--- Tasks for this exercise ---
1. In the album entry below, rewrite the part that begins with "Jimmy Rowles chronology" and ends after "for Xanadu Records.", changing "pianist" to "keyboardist".
2. Continue the entry on the album Heavy Love from where it ends.

--- Given passage ---
——

Studio album by Al Cohn and Jimmy Rowles
- Released: 1977
- Recorded: March 15, 1977
- Studio: New York City
- Genre: Jazz
- Length: 47:46
- Label: Xanadu 145
- Producer: Don Schlitten

Jimmy Rowles chronology
| Music's the Only Thing That's on My Mind (1976) | Heavy Love (1977) | Isfahan (1978) |

Al Cohn chronology
| Al Cohn's America (1976) | Heavy Love (1977) | No Problem (1978) |

= Heavy Love (Al Cohn and Jimmy Rowles album) =

Heavy Love is an album by saxophonist Al Cohn and pianist Jimmy Rowles, recorded in 1977 for Xanadu Records.

——

--- Source excerpt ---
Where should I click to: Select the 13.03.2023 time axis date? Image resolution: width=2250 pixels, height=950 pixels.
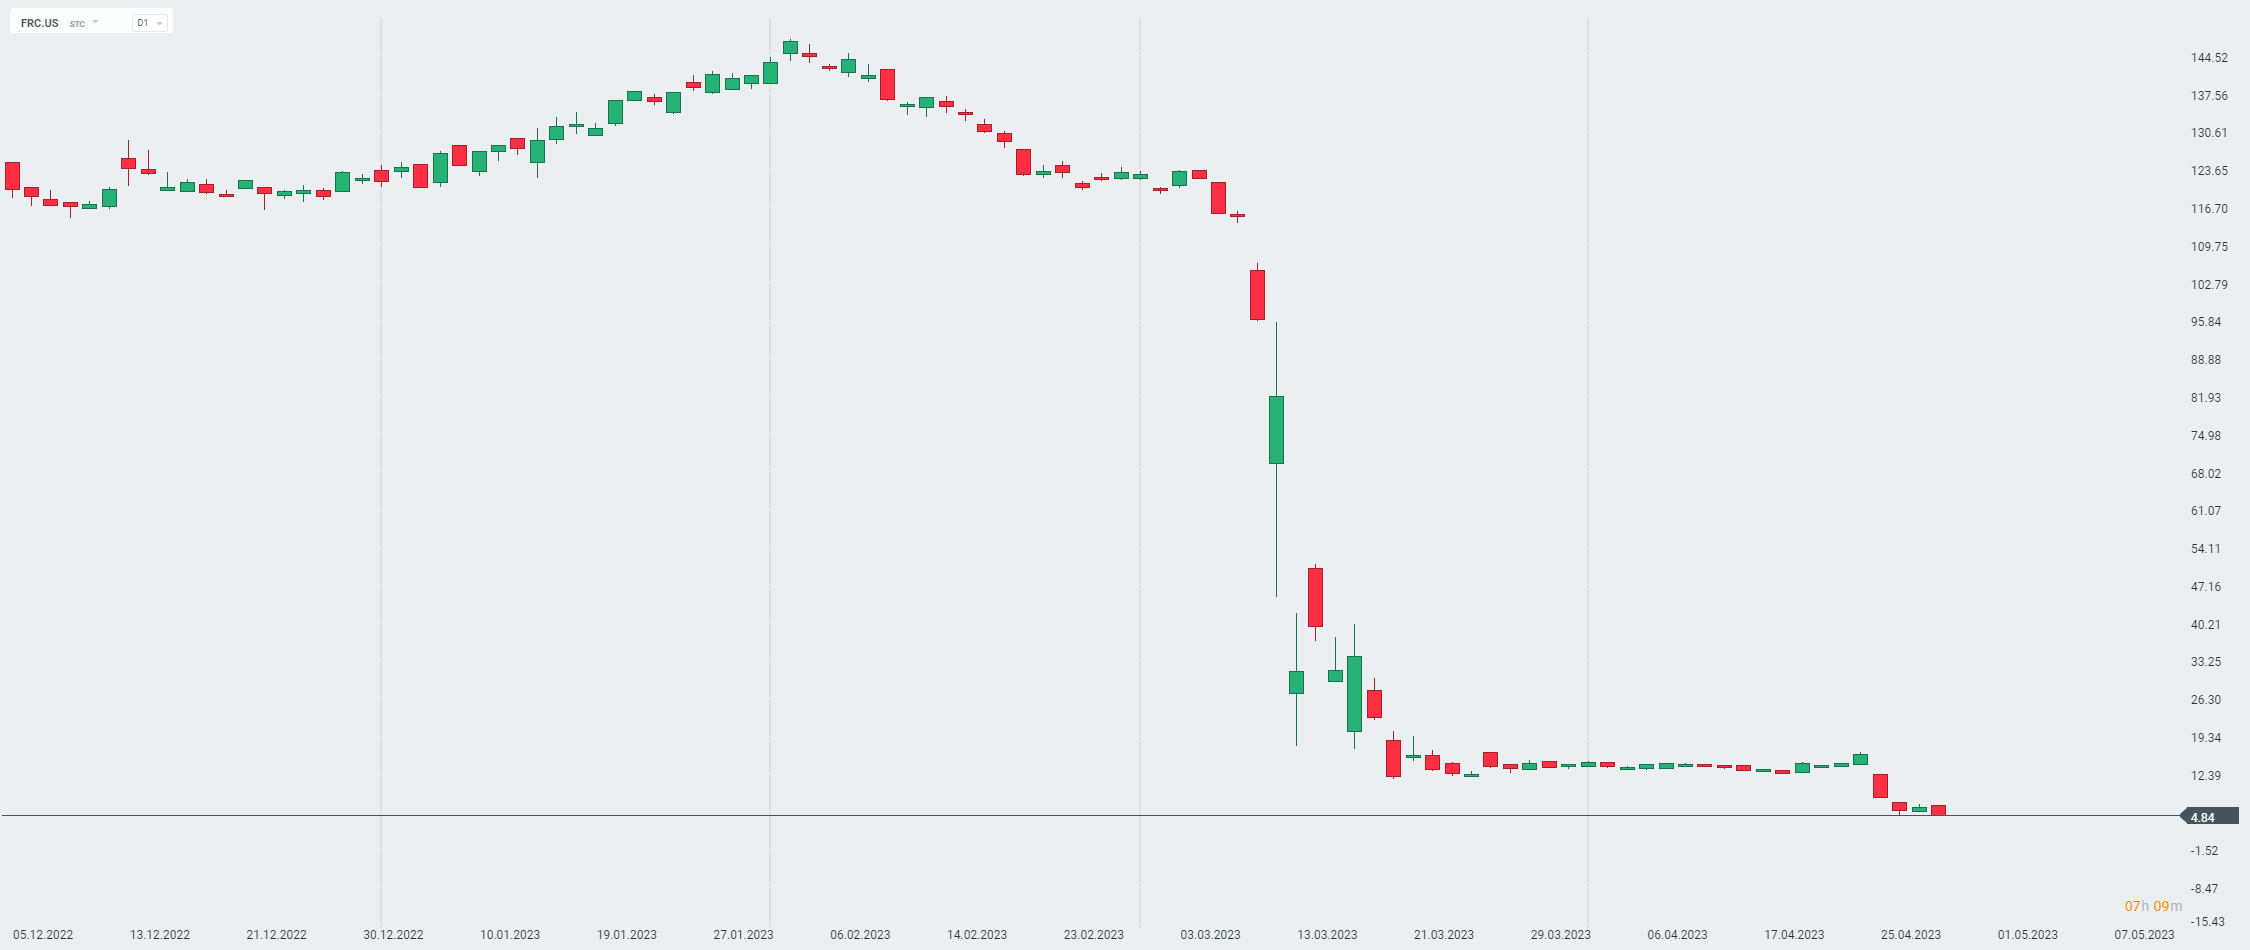click(1327, 935)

——

--- Solved tasks ---
1.
Jimmy Rowles chronology
| Music's the Only Thing That's on My Mind (1976) | Heavy Love (1977) | Isfahan (1978) |

Al Cohn chronology
| Al Cohn's America (1976) | Heavy Love (1977) | No Problem (1978) |

= Heavy Love (Al Cohn and Jimmy Rowles album) =

Heavy Love is an album by saxophonist Al Cohn and keyboardist Jimmy Rowles, recorded in 1977 for Xanadu Records.

2.
==Reception==

Allmusic awarded the album 4 stars with its review by Scott Yanow stating "the momentum and excitement of this encounter never slows down. Cohn and Rowles' swing-oriented styles, wit and ability to come up with fresh ideas on older songs are quite complementary; they continually bring out the best in each other. This highly recommended set is a real gem, a highpoint in both of the musicians' long careers". In The Observer Dave Gelly wrote "this is a beauty. Recorded in 1977 by a pair of battle-hardened jazz veterans, it’s full of wit, musical sleight of hand and the kind of tough lyricism that grabs you by the ear and won’t let go. ... What they do with six venerable standards and a blues speaks for the dedication and resilience of their whole generation"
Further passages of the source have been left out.